- **ЦЕЛЬ ЗАДАНИЯ**
Представьте в виде JSON-списка строк всё, что идет в листинге ниже от строки, содержащей «Image resolution: width=554», до строки, содержащей «Zoom in on the map», включая обе эти строки. Каждой строке листинга должна соответствовать одна строка списка, а пустые строки нужно пропустить.

- **ИСХОДНЫЕ ДАННЫЕ**
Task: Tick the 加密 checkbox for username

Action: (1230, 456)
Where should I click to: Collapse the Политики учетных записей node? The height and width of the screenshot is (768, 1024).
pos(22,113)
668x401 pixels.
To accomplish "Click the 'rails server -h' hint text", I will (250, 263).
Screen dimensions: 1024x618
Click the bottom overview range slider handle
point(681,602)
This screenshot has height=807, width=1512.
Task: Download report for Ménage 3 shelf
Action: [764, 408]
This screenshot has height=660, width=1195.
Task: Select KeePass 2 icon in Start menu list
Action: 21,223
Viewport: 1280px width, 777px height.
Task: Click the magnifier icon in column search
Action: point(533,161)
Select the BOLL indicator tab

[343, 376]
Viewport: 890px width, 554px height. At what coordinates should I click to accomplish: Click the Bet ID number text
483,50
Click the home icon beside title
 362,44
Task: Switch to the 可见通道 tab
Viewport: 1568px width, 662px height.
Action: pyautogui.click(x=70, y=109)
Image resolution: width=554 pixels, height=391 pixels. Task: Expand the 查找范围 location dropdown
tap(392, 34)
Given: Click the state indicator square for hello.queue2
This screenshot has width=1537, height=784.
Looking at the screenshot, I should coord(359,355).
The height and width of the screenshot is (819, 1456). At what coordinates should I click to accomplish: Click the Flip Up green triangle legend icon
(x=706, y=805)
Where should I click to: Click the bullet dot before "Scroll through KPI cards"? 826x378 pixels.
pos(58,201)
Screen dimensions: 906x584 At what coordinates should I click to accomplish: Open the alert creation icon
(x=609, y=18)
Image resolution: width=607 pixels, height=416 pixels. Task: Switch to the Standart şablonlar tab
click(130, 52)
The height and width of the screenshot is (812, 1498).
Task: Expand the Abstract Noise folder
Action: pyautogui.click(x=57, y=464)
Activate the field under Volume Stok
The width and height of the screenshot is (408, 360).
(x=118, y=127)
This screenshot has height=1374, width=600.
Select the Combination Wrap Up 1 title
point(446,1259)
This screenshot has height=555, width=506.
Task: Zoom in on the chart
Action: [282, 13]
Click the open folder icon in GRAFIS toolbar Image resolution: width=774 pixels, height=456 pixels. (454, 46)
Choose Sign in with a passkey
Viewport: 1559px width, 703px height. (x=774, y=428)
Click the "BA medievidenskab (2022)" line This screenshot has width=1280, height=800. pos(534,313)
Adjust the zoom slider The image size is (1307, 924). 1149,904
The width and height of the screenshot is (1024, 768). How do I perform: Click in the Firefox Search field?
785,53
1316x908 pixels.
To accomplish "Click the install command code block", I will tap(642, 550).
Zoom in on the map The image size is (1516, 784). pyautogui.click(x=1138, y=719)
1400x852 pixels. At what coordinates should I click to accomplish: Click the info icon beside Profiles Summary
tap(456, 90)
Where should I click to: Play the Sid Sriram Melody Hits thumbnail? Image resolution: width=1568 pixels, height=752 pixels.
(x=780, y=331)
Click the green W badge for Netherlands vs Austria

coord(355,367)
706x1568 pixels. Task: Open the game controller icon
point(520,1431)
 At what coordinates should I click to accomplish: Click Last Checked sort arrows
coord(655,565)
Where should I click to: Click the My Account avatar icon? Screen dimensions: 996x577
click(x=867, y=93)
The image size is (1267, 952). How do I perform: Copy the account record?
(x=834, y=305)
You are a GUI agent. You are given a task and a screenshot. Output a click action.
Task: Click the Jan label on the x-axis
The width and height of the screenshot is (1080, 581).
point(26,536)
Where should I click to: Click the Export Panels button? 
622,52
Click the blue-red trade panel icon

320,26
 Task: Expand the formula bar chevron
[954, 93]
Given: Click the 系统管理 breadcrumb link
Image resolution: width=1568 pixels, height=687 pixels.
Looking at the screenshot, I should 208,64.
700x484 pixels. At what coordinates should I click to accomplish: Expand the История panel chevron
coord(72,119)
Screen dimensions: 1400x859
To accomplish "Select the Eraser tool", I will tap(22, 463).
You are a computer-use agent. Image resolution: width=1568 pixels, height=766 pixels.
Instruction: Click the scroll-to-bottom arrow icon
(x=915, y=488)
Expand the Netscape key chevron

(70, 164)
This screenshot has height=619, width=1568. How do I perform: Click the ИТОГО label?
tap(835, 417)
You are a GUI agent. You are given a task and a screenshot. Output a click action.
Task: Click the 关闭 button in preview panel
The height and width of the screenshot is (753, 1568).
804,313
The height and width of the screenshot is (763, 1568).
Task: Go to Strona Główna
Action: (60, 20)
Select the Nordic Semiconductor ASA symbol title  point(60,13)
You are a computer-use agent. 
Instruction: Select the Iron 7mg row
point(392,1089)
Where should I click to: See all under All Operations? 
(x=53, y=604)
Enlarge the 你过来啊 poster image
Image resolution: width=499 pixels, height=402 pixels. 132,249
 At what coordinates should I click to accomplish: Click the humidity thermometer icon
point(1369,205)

- **ПИСЬМЕННОЕ РЕШЕНИЕ**
[
  "Image resolution: width=554 pixels, height=391 pixels. Task: Expand the 查找范围 location dropdown",
  "tap(392, 34)",
  "Given: Click the state indicator square for hello.queue2",
  "This screenshot has width=1537, height=784.",
  "Looking at the screenshot, I should coord(359,355).",
  "The height and width of the screenshot is (819, 1456). At what coordinates should I click to accomplish: Click the Flip Up green triangle legend icon",
  "(x=706, y=805)",
  "Where should I click to: Click the bullet dot before \"Scroll through KPI cards\"? 826x378 pixels.",
  "pos(58,201)",
  "Screen dimensions: 906x584 At what coordinates should I click to accomplish: Open the alert creation icon",
  "(x=609, y=18)",
  "Image resolution: width=607 pixels, height=416 pixels. Task: Switch to the Standart şablonlar tab",
  "click(130, 52)",
  "The height and width of the screenshot is (812, 1498).",
  "Task: Expand the Abstract Noise folder",
  "Action: pyautogui.click(x=57, y=464)",
  "Activate the field under Volume Stok",
  "The width and height of the screenshot is (408, 360).",
  "(x=118, y=127)",
  "This screenshot has height=1374, width=600.",
  "Select the Combination Wrap Up 1 title",
  "point(446,1259)",
  "This screenshot has height=555, width=506.",
  "Task: Zoom in on the chart",
  "Action: [282, 13]",
  "Click the open folder icon in GRAFIS toolbar Image resolution: width=774 pixels, height=456 pixels. (454, 46)",
  "Choose Sign in with a passkey",
  "Viewport: 1559px width, 703px height. (x=774, y=428)",
  "Click the \"BA medievidenskab (2022)\" line This screenshot has width=1280, height=800. pos(534,313)",
  "Adjust the zoom slider The image size is (1307, 924). 1149,904",
  "The width and height of the screenshot is (1024, 768). How do I perform: Click in the Firefox Search field?",
  "785,53",
  "1316x908 pixels.",
  "To accomplish \"Click the install command code block\", I will tap(642, 550).",
  "Zoom in on the map The image size is (1516, 784). pyautogui.click(x=1138, y=719)"
]